Pubblicato in Performance n. 2 - 2018

“CIÒ CHE MAGGIORMENTE HA DATO UN RISULTATO APPREZZABILE È STATO L’AVERE SOMMINISTRATO, DOPO LO STRETCHING ANALITICO, UNA SEDUTA DI 15 MINUTI DI TECARTERAPIA IN MODALITÀ CAPACITIVA, SUBITO SEGUITA DA UN MASSAGGIO DECONTRATTURANTE NON TROPPO PROFONDO E DA 15 MINUTI DI RIPOSO IN POSIZIONE SUPINA.”

Di quanto sia importante il recupero nel post allenamento e di come si possa massimizzare tale corridoio temporale si è già parlato molto; ma, senza scomodare la curva della Supercompensazione o il concetto di Omeostasi del dr.

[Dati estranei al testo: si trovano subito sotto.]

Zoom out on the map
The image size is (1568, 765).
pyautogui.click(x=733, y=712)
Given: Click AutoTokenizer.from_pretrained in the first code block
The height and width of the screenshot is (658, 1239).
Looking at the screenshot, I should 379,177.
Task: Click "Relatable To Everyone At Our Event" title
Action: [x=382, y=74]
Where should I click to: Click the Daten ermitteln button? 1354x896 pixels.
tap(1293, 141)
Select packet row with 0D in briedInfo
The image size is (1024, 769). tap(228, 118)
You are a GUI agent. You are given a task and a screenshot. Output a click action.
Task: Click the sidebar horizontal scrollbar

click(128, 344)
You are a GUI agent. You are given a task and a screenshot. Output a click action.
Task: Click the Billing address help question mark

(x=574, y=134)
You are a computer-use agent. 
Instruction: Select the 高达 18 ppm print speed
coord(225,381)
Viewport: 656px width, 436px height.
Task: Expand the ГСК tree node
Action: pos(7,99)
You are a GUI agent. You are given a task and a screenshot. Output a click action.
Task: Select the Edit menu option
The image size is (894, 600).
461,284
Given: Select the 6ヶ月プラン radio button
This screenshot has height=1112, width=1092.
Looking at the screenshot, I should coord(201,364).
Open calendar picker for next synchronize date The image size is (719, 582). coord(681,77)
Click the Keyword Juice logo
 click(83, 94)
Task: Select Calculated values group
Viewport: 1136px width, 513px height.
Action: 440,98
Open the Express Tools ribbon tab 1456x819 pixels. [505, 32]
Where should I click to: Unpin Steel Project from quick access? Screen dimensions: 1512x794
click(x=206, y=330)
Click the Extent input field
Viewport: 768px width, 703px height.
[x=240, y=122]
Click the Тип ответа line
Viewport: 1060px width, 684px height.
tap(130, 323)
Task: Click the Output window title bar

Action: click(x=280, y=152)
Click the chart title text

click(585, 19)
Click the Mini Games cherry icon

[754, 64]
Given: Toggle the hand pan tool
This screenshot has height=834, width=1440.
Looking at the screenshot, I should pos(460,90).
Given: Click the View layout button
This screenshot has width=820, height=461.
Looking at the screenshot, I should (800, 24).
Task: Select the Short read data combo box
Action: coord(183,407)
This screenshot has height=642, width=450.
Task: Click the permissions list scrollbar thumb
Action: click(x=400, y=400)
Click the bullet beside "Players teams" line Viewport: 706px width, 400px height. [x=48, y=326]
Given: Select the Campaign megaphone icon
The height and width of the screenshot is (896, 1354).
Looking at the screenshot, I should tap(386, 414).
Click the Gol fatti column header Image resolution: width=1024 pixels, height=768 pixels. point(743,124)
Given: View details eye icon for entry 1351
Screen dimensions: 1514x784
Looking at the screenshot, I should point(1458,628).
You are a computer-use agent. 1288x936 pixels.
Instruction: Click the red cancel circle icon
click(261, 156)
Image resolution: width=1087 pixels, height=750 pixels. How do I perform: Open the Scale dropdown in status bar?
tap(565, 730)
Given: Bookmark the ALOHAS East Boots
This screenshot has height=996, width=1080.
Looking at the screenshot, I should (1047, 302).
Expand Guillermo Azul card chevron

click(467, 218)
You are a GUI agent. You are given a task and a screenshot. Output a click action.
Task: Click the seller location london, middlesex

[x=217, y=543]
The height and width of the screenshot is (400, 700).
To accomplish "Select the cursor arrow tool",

Cannon, potremmo una volta tanto cambiare prospettiva.
Generalmente si riconduce la durata della seduta allenante a 60’-70’, tempo variabile a seconda dei soggetti, viste le innumerevoli differenze interindividuali. Successivamente all’allenamento, si può riposare (recupero passivo), si può svolgere dell’attività motoria leggera non organizzata come una passeggiata (recupero attivo), si può terminare la sessione con dello stretching, eventualmente anche molto tecnico come il P.N.F.
La pratica clinica quotidiana mi ha portato, insieme al gruppo di lavoro che guido da qualche anno, a provare un approccio diverso al problema “recupero” mostrando risultati davvero incoraggianti. Mi sono infatti chiesto se una seduta di massaggio decontratturante immediatamente post workout, un’applicazione di circa 10’ di Tecarterapia, l’elettrostimolazione, lo stretching passivo, l’abbinamento di tutte queste variabili, o solo di alcune, potesse accelerare in misura apprezzabile i processi di riparazione e ripristino strutturale, permettendo una nuova e altrettanto intensa sessione di allenamento a distanza di 24 ore.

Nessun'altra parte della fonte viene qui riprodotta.